2 posts tagged “dance”
Talk about your "mixed" programs. I tend to like SF Ballet's lineups of short pieces better than its full-length ballets, but sometimes a mixed program makes me wonder who the hell put those works together. That was true Tuesday night when I went to Program 4, which included:
- Paul Taylor's "Spring Rounds," a charming trifle appropriate to the season. His works look more substantial with his own company, though, and if you're in SF, you can see the group at Yerba Buena the last week of March.
- Helgi Tomasson's "Chi-Lin," based on Chinese mythical animals (the "chi-lin" is a unicorn) and apparently intended as an homage to the excellent ballerina Yuan-Yuan Tan. I'm not a big fan of Helgi's choreography; it tends to look like uninspired filler, and he has yet to create anything that moves me. I give him points for doing something different in this piece...but have to take those points away again for the cheesy "Oriental" theme and the totally superfluous fireworks at the end. Even Yuan-Yuan Tan can't elevate this material, and you have to wonder what she thought of the present. Oh, a gift for me, and you made it? How nice, and it's...a unicorn sweatshirt made with puffy paint and a Bedazzler...uh, thanks, I think?
- Wayne McGregor's "Eden/Eden," the piece I actually came to see.
McGregor is a resident choreographer at London's Royal Ballet, and has the resident company, Random Dance, at Sadler's Wells.

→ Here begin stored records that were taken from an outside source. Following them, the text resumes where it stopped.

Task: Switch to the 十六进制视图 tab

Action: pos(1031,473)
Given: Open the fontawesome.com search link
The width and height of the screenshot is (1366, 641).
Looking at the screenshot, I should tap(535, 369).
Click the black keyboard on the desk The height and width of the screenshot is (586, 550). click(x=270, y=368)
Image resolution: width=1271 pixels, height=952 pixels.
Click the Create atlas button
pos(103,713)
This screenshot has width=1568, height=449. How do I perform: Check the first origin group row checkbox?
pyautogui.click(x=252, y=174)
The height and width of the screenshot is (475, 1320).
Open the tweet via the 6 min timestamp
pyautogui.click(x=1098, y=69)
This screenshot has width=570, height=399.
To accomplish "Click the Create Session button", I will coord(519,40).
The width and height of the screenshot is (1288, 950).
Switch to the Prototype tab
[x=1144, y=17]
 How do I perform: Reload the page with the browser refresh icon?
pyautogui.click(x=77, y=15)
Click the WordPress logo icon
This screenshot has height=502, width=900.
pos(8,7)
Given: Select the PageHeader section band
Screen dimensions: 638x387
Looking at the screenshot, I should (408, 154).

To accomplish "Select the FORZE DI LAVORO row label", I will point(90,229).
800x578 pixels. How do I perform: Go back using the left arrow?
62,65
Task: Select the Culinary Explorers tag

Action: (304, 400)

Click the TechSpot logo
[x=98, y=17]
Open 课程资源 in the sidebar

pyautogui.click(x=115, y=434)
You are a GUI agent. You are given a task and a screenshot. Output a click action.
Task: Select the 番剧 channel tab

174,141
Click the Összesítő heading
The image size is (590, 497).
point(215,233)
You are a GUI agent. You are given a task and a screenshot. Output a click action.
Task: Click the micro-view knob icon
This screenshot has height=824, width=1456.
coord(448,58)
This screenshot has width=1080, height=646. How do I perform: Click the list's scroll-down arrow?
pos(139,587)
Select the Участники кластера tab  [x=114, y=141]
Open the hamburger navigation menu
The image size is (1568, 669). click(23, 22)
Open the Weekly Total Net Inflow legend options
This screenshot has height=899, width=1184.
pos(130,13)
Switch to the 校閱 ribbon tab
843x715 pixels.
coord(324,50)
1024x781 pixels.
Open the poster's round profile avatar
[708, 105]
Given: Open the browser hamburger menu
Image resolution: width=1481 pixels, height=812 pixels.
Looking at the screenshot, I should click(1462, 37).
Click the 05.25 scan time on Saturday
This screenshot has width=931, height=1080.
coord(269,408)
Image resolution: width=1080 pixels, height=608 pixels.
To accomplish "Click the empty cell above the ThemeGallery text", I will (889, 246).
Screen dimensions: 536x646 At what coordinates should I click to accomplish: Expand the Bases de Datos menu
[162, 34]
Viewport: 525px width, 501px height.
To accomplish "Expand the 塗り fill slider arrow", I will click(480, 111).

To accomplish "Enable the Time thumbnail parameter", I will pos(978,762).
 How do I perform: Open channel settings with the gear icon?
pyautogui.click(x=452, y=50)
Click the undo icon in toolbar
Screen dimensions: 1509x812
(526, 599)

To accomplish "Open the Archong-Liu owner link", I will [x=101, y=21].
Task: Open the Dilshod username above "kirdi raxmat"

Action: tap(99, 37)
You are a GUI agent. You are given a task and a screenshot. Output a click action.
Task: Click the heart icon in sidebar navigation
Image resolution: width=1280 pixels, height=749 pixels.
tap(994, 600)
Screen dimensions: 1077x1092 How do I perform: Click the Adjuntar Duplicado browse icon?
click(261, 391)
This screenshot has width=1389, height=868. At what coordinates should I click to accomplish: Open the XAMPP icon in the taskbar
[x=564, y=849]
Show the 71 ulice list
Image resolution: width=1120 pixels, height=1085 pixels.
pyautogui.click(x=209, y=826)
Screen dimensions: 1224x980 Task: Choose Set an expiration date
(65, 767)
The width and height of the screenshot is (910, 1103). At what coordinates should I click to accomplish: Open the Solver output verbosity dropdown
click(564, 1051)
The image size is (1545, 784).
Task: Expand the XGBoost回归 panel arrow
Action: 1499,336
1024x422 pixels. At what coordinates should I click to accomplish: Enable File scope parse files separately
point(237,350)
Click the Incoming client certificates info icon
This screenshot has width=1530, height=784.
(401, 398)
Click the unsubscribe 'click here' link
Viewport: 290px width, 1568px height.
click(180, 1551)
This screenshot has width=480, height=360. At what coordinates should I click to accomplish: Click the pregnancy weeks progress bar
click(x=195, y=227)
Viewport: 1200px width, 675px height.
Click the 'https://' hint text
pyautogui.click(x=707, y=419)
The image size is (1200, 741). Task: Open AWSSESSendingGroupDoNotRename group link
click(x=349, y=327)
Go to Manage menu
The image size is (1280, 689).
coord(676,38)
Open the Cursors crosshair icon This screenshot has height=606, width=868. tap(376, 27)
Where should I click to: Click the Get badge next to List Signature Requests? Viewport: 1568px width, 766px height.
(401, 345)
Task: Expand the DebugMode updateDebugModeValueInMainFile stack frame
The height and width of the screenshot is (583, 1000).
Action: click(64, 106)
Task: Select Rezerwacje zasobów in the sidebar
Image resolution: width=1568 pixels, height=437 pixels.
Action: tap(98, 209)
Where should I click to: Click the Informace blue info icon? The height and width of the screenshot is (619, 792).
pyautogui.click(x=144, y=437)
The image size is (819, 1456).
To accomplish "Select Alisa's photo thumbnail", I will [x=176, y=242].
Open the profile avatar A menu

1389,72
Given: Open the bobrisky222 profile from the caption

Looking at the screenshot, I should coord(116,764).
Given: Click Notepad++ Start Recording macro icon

He never had any ballet training, yet he's now an in-demand choreographer for ballet companies. "Eden/Eden," originally created for the Stuttgart Ballet (SF Ballet is the second company to perform it), is about a most unconventional dance topic: human cloning. It begins with a video installation about Dolly the sheep and genetic modification, and the music for the piece is by Steve Reich, with various voices talking about cloning.
Now, I have great respect for dance as a medium; it can beautifully express the emotional and the abstract, including things that are hard to convey in other art forms. Dance can show you longing or despair or ambivalence in one or a few gestures, where it would take a novel paragraphs or pages. But dance is not necessarily the best genre for making an argument about a scientific or political issue--as they say, "writing about music is like dancing about architecture," or in this case, "dancing about cloning is like painting about flavor." When I saw the ballet's Web site note that the piece "boldly confronts the issue of cloning," I thought, Confronts? Is someone being served? Is an angry dance-off about to go down? Is W going to change his mind about stem cell research if he sees this dance?
Well, conceptual shakiness aside, the dancing is most interesting. "Eden/Eden" opens with one dancer rising through a trap door in the floor. Gradually the dancers multiply to nine, all of them in flesh-colored costumes and bald caps, so that they're androgynous and hard to distinguish. Midway, costumes descend from above, and the dancers pull the caps off--it appears they're becoming more human or at least learning to look the part.
It's a brave new world in "Eden/Eden," but it's not clear how to interpret that. You could view the situation as the clones taking over the world. Or you could view it as the clones becoming human, which is what I thought, perhaps because art itself tends to argue against a Borg view of humanity--no matter how much you struggle for uniformity, individuality keeps poking through the proverbial bald cap.
Likewise, the movement is a weird hybrid that could be multiply interpreted: it's kind of alien, kind of technical, kind of Dionysian--as if the dancers are android Stretch Armstrongs, hyperextended, arms and legs flailing, fast, but always in control (in other words, right up Muriel Maffre's alley). Besides Maffre, the men are really strong, with some of the most interesting lifts and steps.
"Eden/Eden" is definitely an original. I don't think it "confronts" the question "What is human?" more effectively or emotionally than, say, Blade Runner (and I mean that as a compliment to the movie), but if the argument isn't art, the movement is.
Saturday, Ericka and I went to SF Ballet's program 1, including the amazing "Artifact Suite" by William Forsythe. It's thrilling choreography: fast, fiendishly difficult, and adventurous (instead of your typical blackout scene changes, the weighted curtain cracks down on the stage at several points, lifting seconds later on a new configuration of dancers already in motion). The dance looks like it could whirl out of control at any moment, yet it's anything but sloppy and is a true work of art, as mesmerizing as a ritual. Long, tall Muriel Maffre--sadly, in her last season before retirement--is perfect for the choreography, her limbs cutting through the air like windmill blades on overdrive.
There aren't any more productions this year, but keep an eye on next season--SFB usually keeps pieces in repertory for two or three years. Or, to see more of Forsythe's work, catch his company at Cal Performances 2/22 and 2/23.
And if that wasn't fun enough, after the ballet we hit Tartine bakery in the mission, which, shockingly, neither of us had visited before. I heartily recommend the grilled cheese with a different, excellent cheese in each of its three sections. My devil's food cake was yummy, but I think Ericka's Scharffenberger pudding beat it hands-down.